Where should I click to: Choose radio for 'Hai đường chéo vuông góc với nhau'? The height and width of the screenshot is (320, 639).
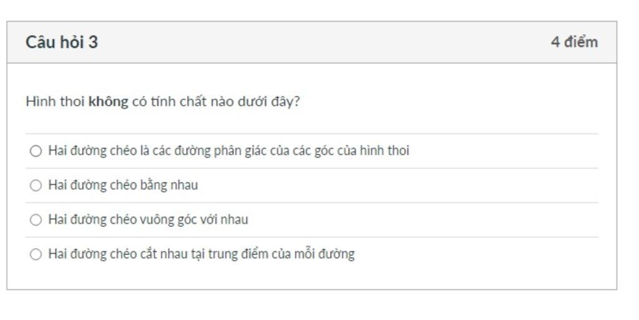pos(36,220)
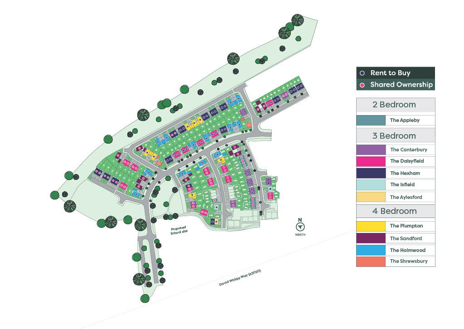Viewport: 464px width, 329px height.
Task: Open the 2 Bedroom section header
Action: (395, 105)
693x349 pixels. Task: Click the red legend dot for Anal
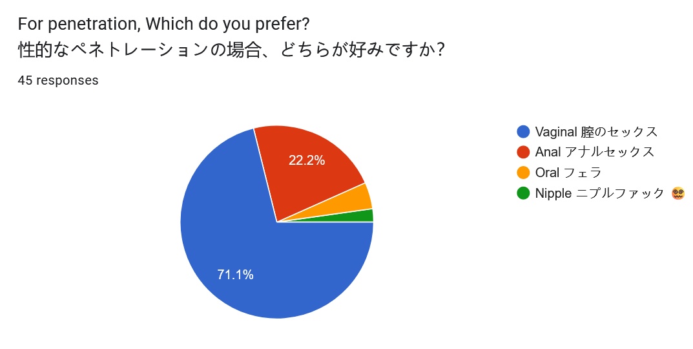pos(523,152)
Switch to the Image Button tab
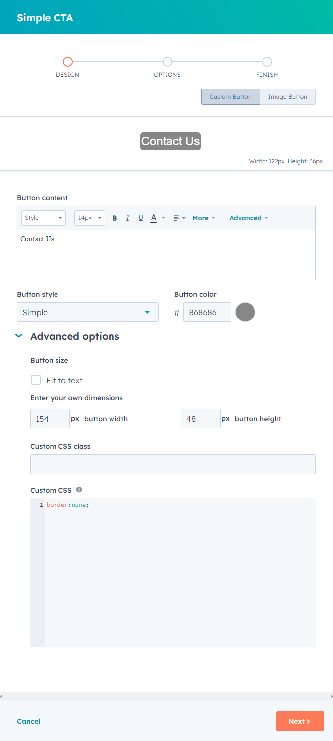This screenshot has height=741, width=333. [287, 96]

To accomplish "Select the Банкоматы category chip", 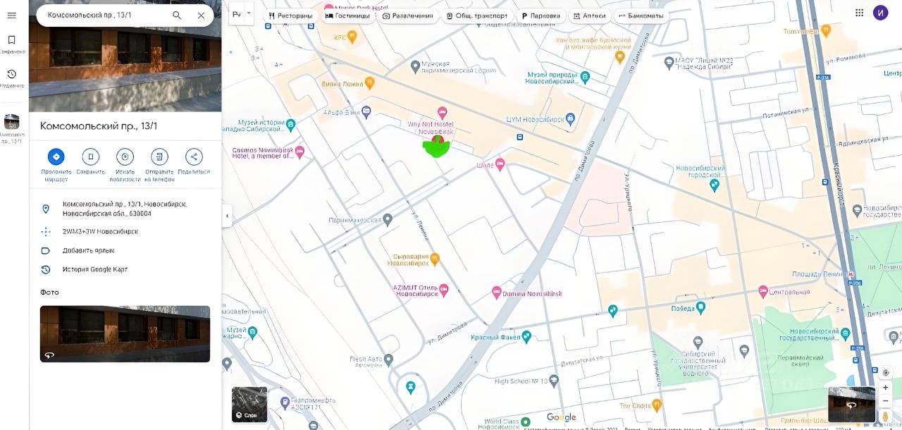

■ Assigned task
Exactly as written, set down each line of the records, leaving out the pictures.

■ Worked solution
Where should I click to: Choose radio for 'Hai đường chéo vuông góc với nhau'? The height and width of the screenshot is (320, 639).
pos(36,220)
Viewport: 464px width, 329px height.
Task: Open the 2 Bedroom section header
Action: (395, 105)
693x349 pixels. Task: Click the red legend dot for Anal
pos(523,152)
Switch to the Image Button tab
This screenshot has height=741, width=333. [287, 96]

To accomplish "Select the Банкоматы category chip", 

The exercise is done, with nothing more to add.